**PROVIDED PASSAGE**:
-=-=-=-=-

I'm Christy McDonald.
So glad to have you with me.
So this week marks one year of shooting and producing "One Detroit" from my house.
March 10th, 2020, we found out about the first cases of COVID in Michigan and our lives all drastically changed.
What a year it has been.
The week the world changed, March 10th, 2020.
We experienced lockdown.
Schools closed.
Restaurants, retail shuttered.
Factories screeching to a halt.
Getting contactless groceries, investing in vats of hand sanitizer, not meeting with our loved ones, the fear of getting COVID, and watching the numbers rise, losing family and friends from the disease.
Nurses and doctors became our heroes.
We learned how to make and wear masks.
And dealing with the crisis in our homes, with our kids, worried about our health, brought us to a common feeling of what next?
Here at "One Detroit," we Zoomed our way through multiple interviews a day, changed our operations to home base.
Now a year later, the death toll in Michigan is over 15,000.

-=-=-=-=-

**THINGS TO DO**:
- 1) List each thing the passage about a year of COVID in Michigan says was closed, shuttered, or brought to a halt.
- 2) Copy out the part of the passage about a year of COVID in Michigan that runs from "March 10th, 2020, we" up to and including "is over 15,000.".
Rely only on the passage about a year of COVID in Michigan.

**ENTRIES SUPPLIED**:
-=-=-=-=-

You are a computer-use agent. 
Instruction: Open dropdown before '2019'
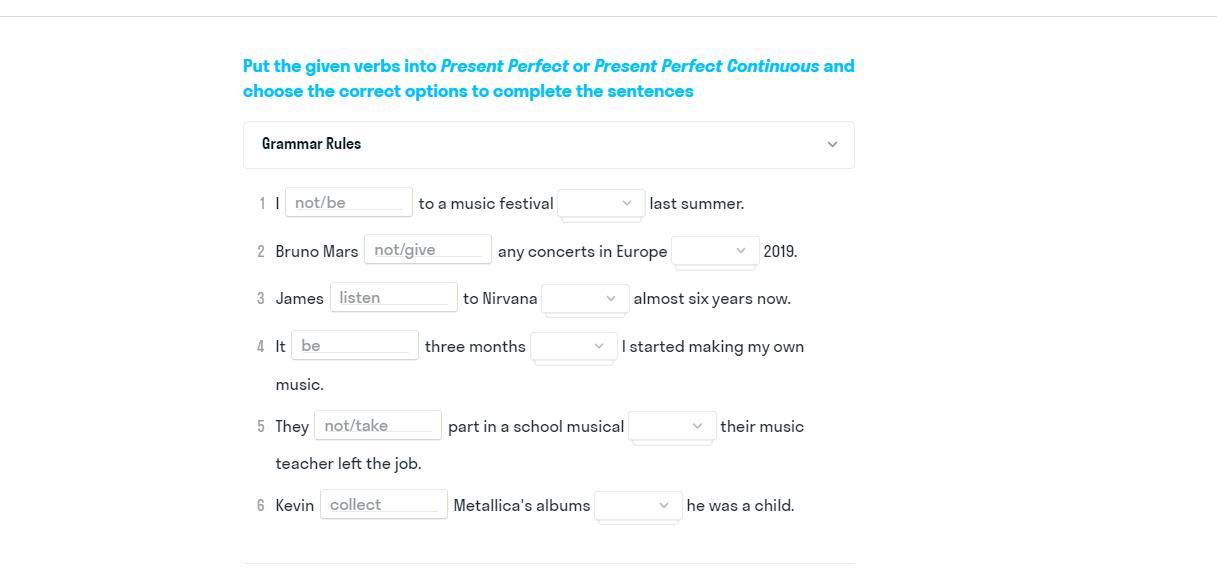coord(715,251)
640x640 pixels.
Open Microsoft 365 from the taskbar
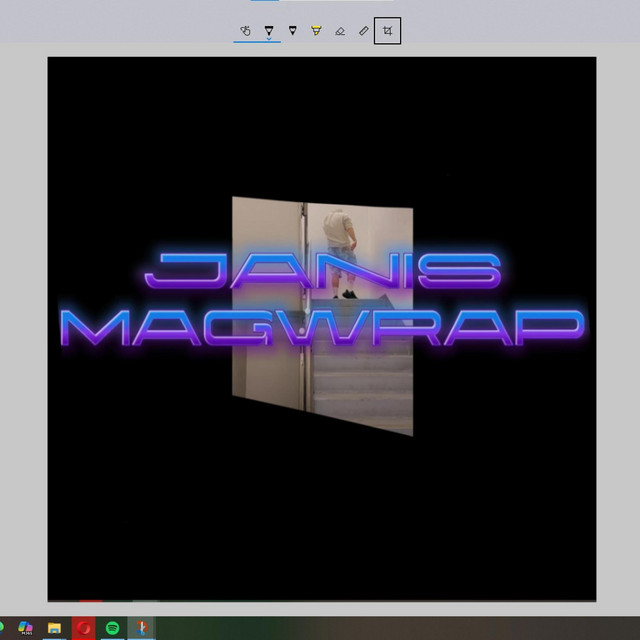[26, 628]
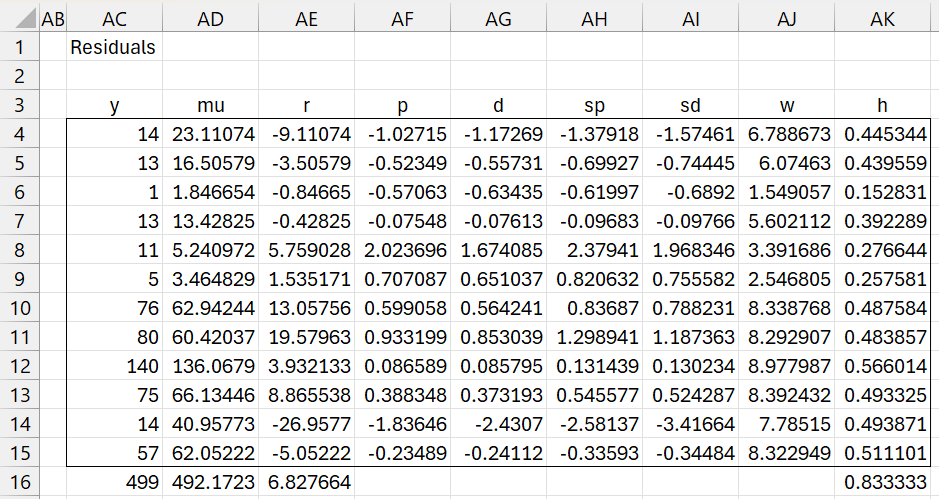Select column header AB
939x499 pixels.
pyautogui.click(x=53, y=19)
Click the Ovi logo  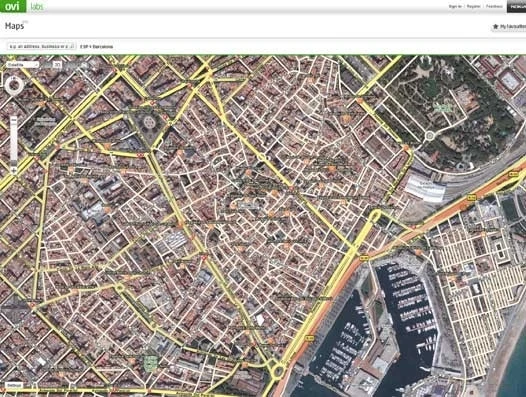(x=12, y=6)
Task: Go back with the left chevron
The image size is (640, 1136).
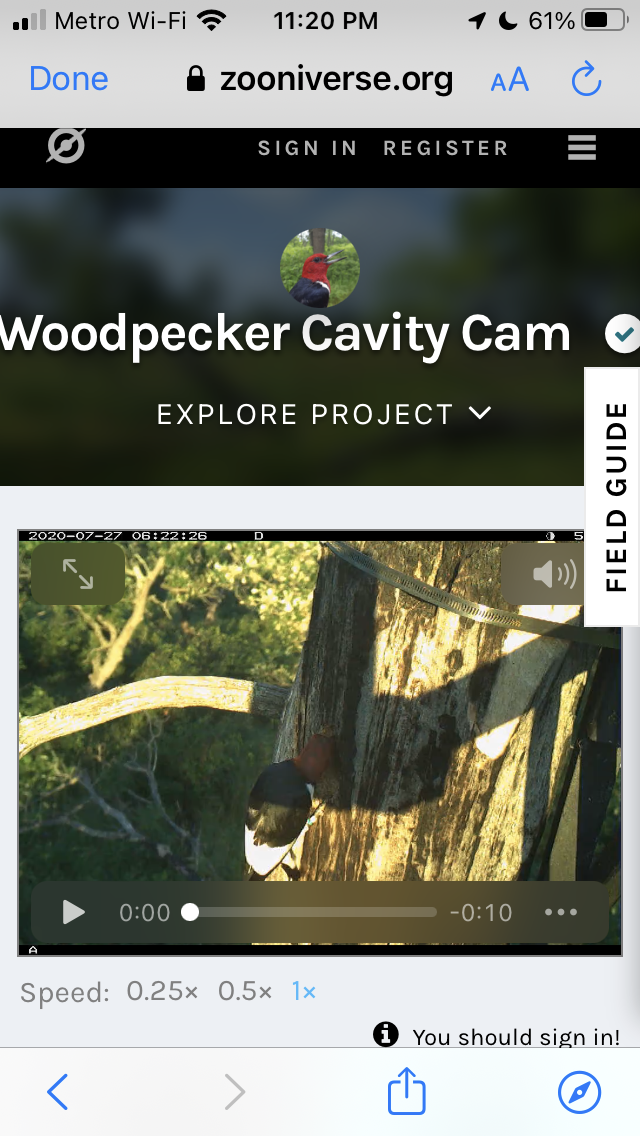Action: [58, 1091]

-=-=-=-=-

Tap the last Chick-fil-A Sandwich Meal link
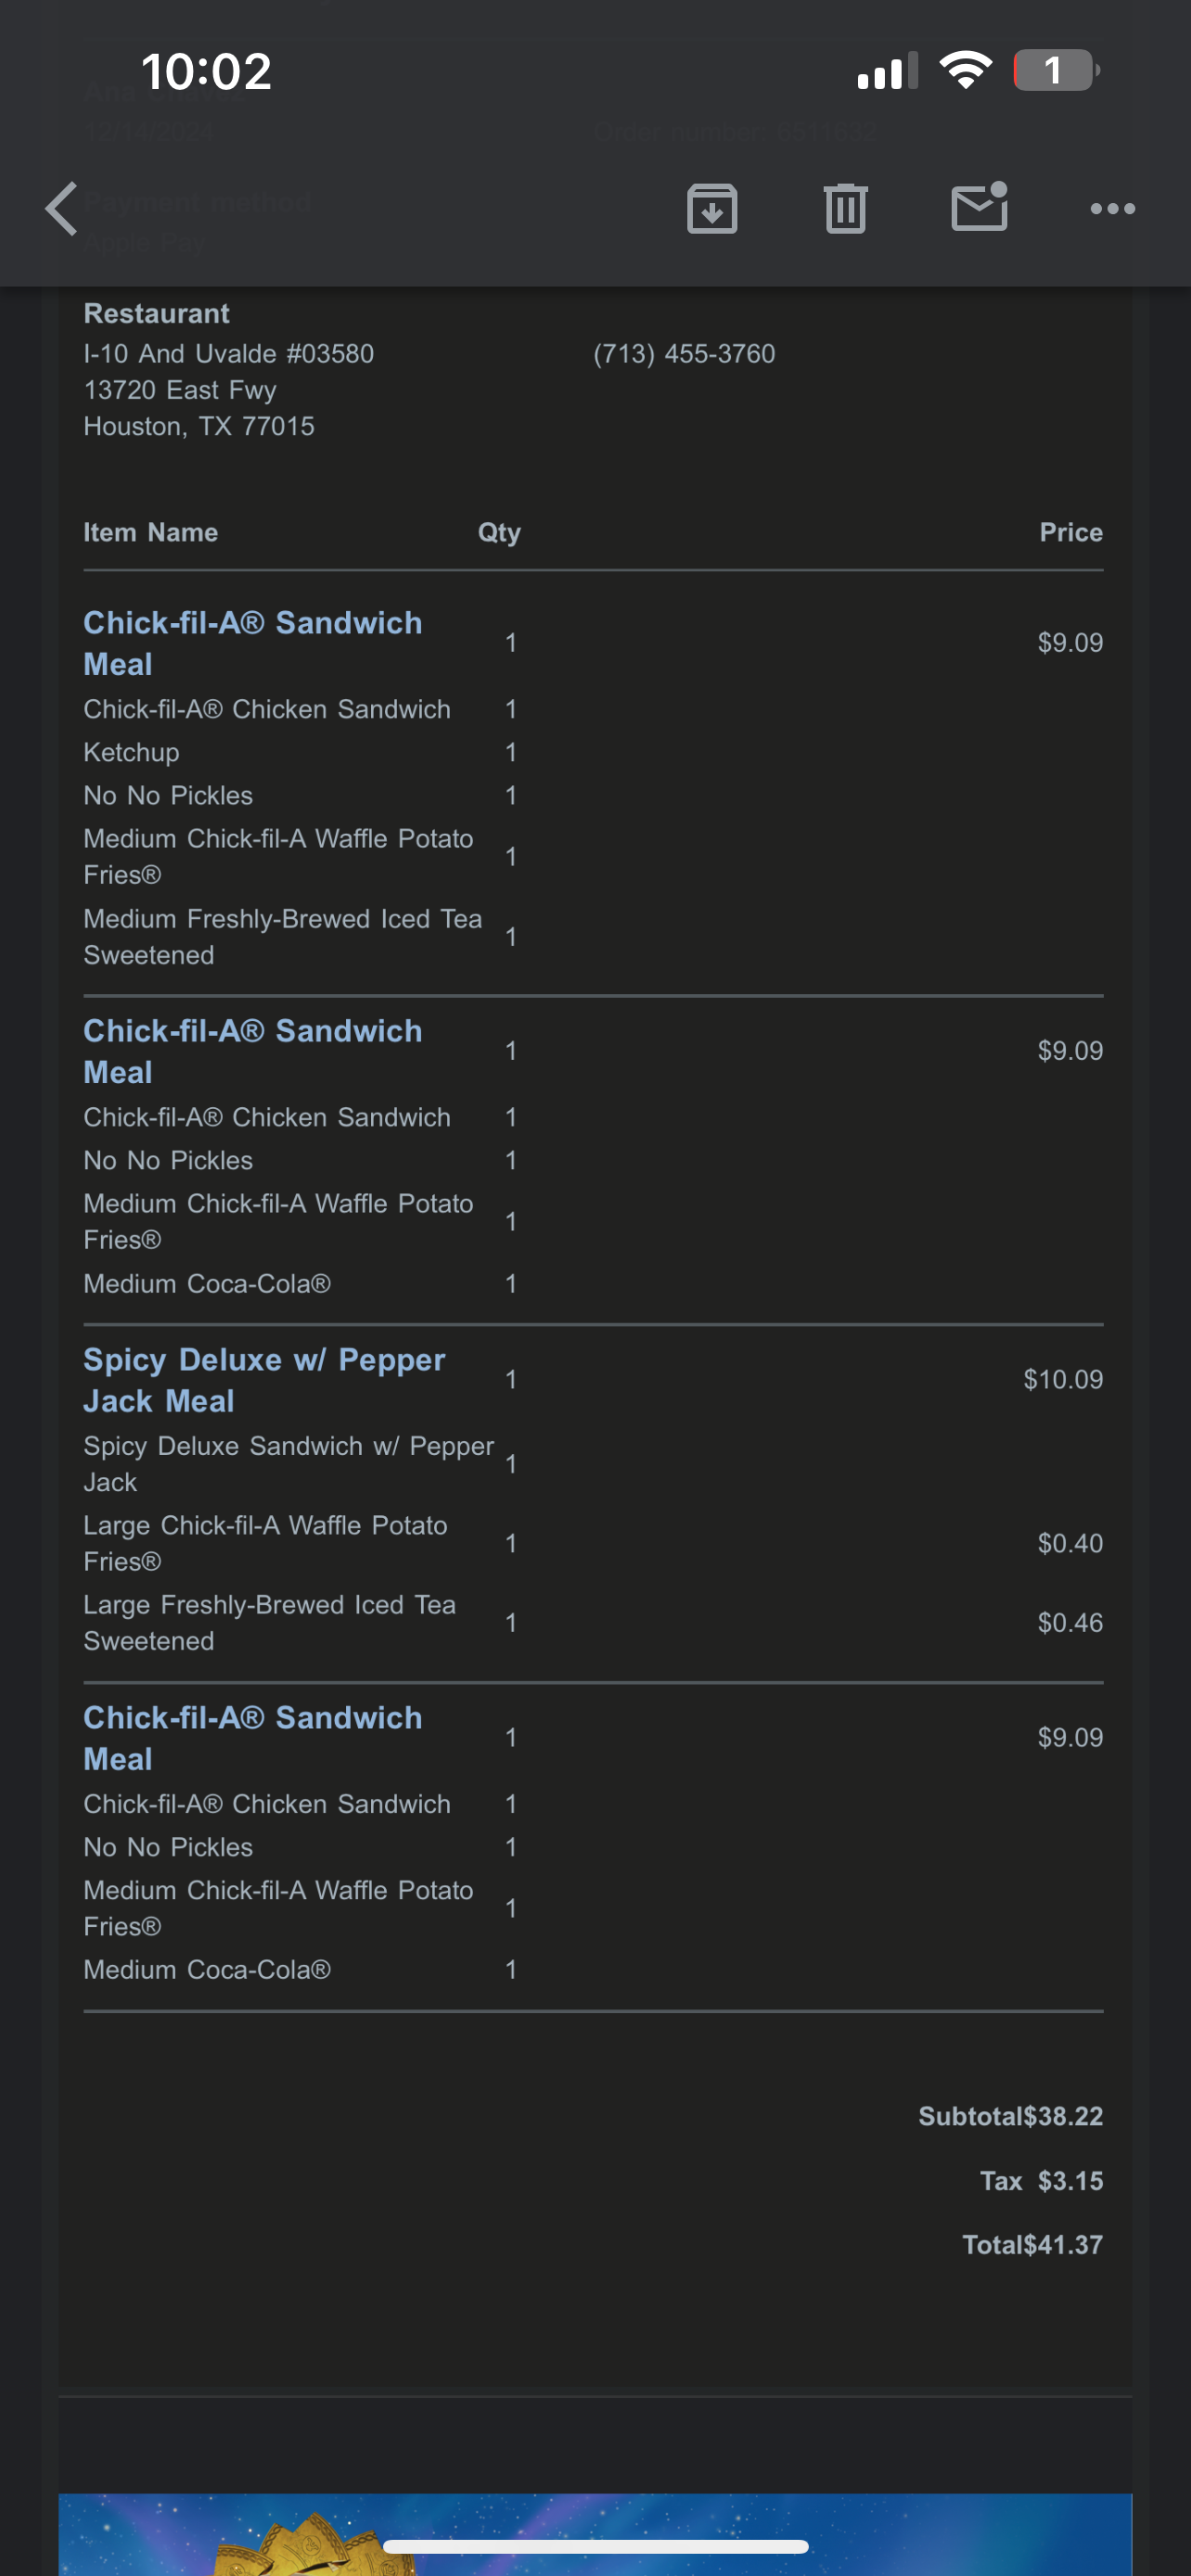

-=-=-=-=-

**RESPONSE LIST**:
- 1) Schools, restaurants, retail, factories

- 2)
March 10th, 2020, we found out about the first cases of COVID in Michigan and our lives all drastically changed.
What a year it has been.
The week the world changed, March 10th, 2020.
We experienced lockdown.
Schools closed.
Restaurants, retail shuttered.
Factories screeching to a halt.
Getting contactless groceries, investing in vats of hand sanitizer, not meeting with our loved ones, the fear of getting COVID, and watching the numbers rise, losing family and friends from the disease.
Nurses and doctors became our heroes.
We learned how to make and wear masks.
And dealing with the crisis in our homes, with our kids, worried about our health, brought us to a common feeling of what next?
Here at "One Detroit," we Zoomed our way through multiple interviews a day, changed our operations to home base.
Now a year later, the death toll in Michigan is over 15,000.